先輩はそれ以上は何も言わずに食事を進め、女性陣も何事もなかったかのように食事に手をつける。カチャカチャという音だけが、だだっ広い部屋に響く。
数秒後、その空気を変えようと思ったのか、雹真さんはナイフとフォークを置いて、俺へと目を向ける。

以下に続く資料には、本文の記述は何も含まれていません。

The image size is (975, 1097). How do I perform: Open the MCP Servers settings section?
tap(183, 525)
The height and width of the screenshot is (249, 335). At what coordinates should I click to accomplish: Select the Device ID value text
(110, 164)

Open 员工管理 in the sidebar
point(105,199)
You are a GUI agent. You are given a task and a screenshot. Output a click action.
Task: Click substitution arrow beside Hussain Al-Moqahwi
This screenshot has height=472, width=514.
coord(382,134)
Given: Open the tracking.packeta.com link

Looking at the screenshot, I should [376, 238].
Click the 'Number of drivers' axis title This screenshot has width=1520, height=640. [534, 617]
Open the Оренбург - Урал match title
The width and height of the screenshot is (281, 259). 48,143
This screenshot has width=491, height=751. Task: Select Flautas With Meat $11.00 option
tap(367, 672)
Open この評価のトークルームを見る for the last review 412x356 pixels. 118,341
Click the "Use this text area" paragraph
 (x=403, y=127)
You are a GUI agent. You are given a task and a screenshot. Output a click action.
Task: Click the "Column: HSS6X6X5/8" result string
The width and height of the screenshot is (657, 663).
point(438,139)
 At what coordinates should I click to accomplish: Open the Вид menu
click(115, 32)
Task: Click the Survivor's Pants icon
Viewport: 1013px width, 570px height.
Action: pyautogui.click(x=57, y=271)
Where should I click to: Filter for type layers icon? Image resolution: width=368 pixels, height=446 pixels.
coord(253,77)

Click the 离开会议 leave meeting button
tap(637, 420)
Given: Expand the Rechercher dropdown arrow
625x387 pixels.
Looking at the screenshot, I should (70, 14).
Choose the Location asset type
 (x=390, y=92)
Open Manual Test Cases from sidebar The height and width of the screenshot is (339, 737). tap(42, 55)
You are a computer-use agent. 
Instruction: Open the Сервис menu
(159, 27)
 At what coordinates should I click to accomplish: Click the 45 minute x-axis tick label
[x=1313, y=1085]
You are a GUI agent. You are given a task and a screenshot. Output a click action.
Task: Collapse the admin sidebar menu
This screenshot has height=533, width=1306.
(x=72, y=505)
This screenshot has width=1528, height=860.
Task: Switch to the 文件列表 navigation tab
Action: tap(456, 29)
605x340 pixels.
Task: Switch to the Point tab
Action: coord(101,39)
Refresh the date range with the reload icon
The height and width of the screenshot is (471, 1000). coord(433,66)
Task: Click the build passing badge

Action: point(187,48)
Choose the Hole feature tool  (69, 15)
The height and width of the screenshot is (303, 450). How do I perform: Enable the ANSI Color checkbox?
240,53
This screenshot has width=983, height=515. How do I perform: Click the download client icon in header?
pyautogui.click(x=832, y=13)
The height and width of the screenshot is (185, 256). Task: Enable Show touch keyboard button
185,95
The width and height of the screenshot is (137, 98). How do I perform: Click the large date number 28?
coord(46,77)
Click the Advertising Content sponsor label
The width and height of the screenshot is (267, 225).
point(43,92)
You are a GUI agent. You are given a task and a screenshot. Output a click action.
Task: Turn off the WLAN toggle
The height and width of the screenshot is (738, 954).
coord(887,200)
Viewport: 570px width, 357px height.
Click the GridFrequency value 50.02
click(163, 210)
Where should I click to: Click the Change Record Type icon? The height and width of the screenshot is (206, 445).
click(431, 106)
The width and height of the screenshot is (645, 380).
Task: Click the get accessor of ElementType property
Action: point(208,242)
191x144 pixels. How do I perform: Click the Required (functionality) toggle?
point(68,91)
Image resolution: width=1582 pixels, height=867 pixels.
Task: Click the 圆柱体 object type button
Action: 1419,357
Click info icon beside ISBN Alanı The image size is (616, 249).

「しかし……君が妹から聞いていた友希君だったとは……プールで出会った時は想像もしなかったな」
「それはこっちのセリフですよ。見た目も全然違うし……というか、どうしてプールなんかに?」
「ハハハッ、出会いを求める為なら私はどこにでも行くよ。まさか雪美まで来ているとは思わなかったがね。ああ、ちなみに髪については染めただけだよ。金髪の方が女子受けがよさそうなんでね」
それは関係無いんじゃ……というかプールの件もちゃんとした答えになってないし……まあ、もういいか。
「しかし……あの雪美が君のような男に惚れるとはねぇ……」
そう呟くと、雹真さんの表情があっけらかんとした感じから神妙な雰囲気に変わる。両肘をテーブルにつけ、絡めた手の上に顎を乗せる。
「雪美、彼のどこに惚れ込んだんだい?」
「…………お兄様にお伝えする理由はございません」
「冷たいなぁ。一応僕の義弟になるかもしれない相手だぞ? まあ、深くは聞かないでおくさ。その代わりに――」
雹真さんは動かずに、目だけを俺に向ける。
「友希君……君は妹の事を、どう思っているのかな?」
「え……」
雹真さんの口からその言葉が吐かれると、反対側の女性陣の顔が強張る。朝倉先輩もピクリと眉を動かすと、雹真さんに食い掛かるように声を出す。
「お兄様……!」
「いいではないか。兄として、妹の将来の旦那となり得る男の気持ちぐらい知っておきたいものだ。して友希君、その答えは?」
「えっと……」
真っ直ぐ向けられる雹真さんの眼差しに、思わず視線を逸らす。冗談って感じでは無さそうだ。なら、俺はこれにどう答えればいい?
「…………」
なるべく気付かれぬように俯きながら、目を動かして先輩の様子を窺う。先輩は一見いつも通りのクールな顔をしていたが、その瞳にどこか不安のような色を感じられた。そしてそれは、続けて確認した他の女性陣も同じだった。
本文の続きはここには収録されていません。